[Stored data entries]
-.-.-
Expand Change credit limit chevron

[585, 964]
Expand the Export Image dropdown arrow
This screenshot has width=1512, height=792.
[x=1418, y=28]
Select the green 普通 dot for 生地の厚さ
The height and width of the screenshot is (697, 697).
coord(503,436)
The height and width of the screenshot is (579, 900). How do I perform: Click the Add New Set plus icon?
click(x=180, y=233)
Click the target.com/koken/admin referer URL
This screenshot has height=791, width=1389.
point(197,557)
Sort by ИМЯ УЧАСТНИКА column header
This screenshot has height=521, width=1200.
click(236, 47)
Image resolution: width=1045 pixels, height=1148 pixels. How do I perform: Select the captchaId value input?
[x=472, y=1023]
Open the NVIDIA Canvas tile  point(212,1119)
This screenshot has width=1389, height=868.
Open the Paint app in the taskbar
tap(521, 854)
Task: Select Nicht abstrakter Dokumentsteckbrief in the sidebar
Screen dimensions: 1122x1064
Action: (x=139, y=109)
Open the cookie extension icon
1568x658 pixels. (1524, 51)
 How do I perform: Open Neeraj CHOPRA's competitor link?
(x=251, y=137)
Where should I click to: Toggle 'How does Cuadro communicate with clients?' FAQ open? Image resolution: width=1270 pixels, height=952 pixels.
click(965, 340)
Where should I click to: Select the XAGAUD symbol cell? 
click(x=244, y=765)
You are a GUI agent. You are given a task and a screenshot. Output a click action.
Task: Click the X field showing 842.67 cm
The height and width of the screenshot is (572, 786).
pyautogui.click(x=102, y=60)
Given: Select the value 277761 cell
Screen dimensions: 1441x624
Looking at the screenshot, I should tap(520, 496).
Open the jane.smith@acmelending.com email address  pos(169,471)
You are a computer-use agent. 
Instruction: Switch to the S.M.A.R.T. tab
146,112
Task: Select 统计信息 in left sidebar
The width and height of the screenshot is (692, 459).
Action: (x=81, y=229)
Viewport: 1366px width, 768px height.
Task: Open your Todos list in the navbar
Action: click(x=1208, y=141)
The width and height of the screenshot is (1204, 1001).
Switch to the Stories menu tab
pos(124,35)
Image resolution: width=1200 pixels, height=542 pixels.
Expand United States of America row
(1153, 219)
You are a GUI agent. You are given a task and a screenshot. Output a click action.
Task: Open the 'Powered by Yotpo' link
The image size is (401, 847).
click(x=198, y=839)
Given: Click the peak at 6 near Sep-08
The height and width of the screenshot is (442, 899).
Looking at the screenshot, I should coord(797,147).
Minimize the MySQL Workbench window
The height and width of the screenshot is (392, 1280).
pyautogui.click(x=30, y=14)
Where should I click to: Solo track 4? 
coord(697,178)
-.-.-
#### What to do
The lines above need to be restated word for word, all of them.

#### Answer space
Expand Change credit limit chevron

[585, 964]
Expand the Export Image dropdown arrow
This screenshot has width=1512, height=792.
[x=1418, y=28]
Select the green 普通 dot for 生地の厚さ
The height and width of the screenshot is (697, 697).
coord(503,436)
The height and width of the screenshot is (579, 900). How do I perform: Click the Add New Set plus icon?
click(x=180, y=233)
Click the target.com/koken/admin referer URL
This screenshot has height=791, width=1389.
point(197,557)
Sort by ИМЯ УЧАСТНИКА column header
This screenshot has height=521, width=1200.
click(236, 47)
Image resolution: width=1045 pixels, height=1148 pixels. How do I perform: Select the captchaId value input?
[x=472, y=1023]
Open the NVIDIA Canvas tile  point(212,1119)
This screenshot has width=1389, height=868.
Open the Paint app in the taskbar
tap(521, 854)
Task: Select Nicht abstrakter Dokumentsteckbrief in the sidebar
Screen dimensions: 1122x1064
Action: (x=139, y=109)
Open the cookie extension icon
1568x658 pixels. (1524, 51)
 How do I perform: Open Neeraj CHOPRA's competitor link?
(x=251, y=137)
Where should I click to: Toggle 'How does Cuadro communicate with clients?' FAQ open? Image resolution: width=1270 pixels, height=952 pixels.
click(965, 340)
Where should I click to: Select the XAGAUD symbol cell? 
click(x=244, y=765)
You are a GUI agent. You are given a task and a screenshot. Output a click action.
Task: Click the X field showing 842.67 cm
The height and width of the screenshot is (572, 786).
pyautogui.click(x=102, y=60)
Given: Select the value 277761 cell
Screen dimensions: 1441x624
Looking at the screenshot, I should tap(520, 496).
Open the jane.smith@acmelending.com email address  pos(169,471)
You are a computer-use agent. 
Instruction: Switch to the S.M.A.R.T. tab
146,112
Task: Select 统计信息 in left sidebar
The width and height of the screenshot is (692, 459).
Action: (x=81, y=229)
Viewport: 1366px width, 768px height.
Task: Open your Todos list in the navbar
Action: click(x=1208, y=141)
The width and height of the screenshot is (1204, 1001).
Switch to the Stories menu tab
pos(124,35)
Image resolution: width=1200 pixels, height=542 pixels.
Expand United States of America row
(1153, 219)
You are a GUI agent. You are given a task and a screenshot. Output a click action.
Task: Open the 'Powered by Yotpo' link
The image size is (401, 847).
click(x=198, y=839)
Given: Click the peak at 6 near Sep-08
The height and width of the screenshot is (442, 899).
Looking at the screenshot, I should coord(797,147).
Minimize the MySQL Workbench window
The height and width of the screenshot is (392, 1280).
pyautogui.click(x=30, y=14)
Where should I click to: Solo track 4? 
coord(697,178)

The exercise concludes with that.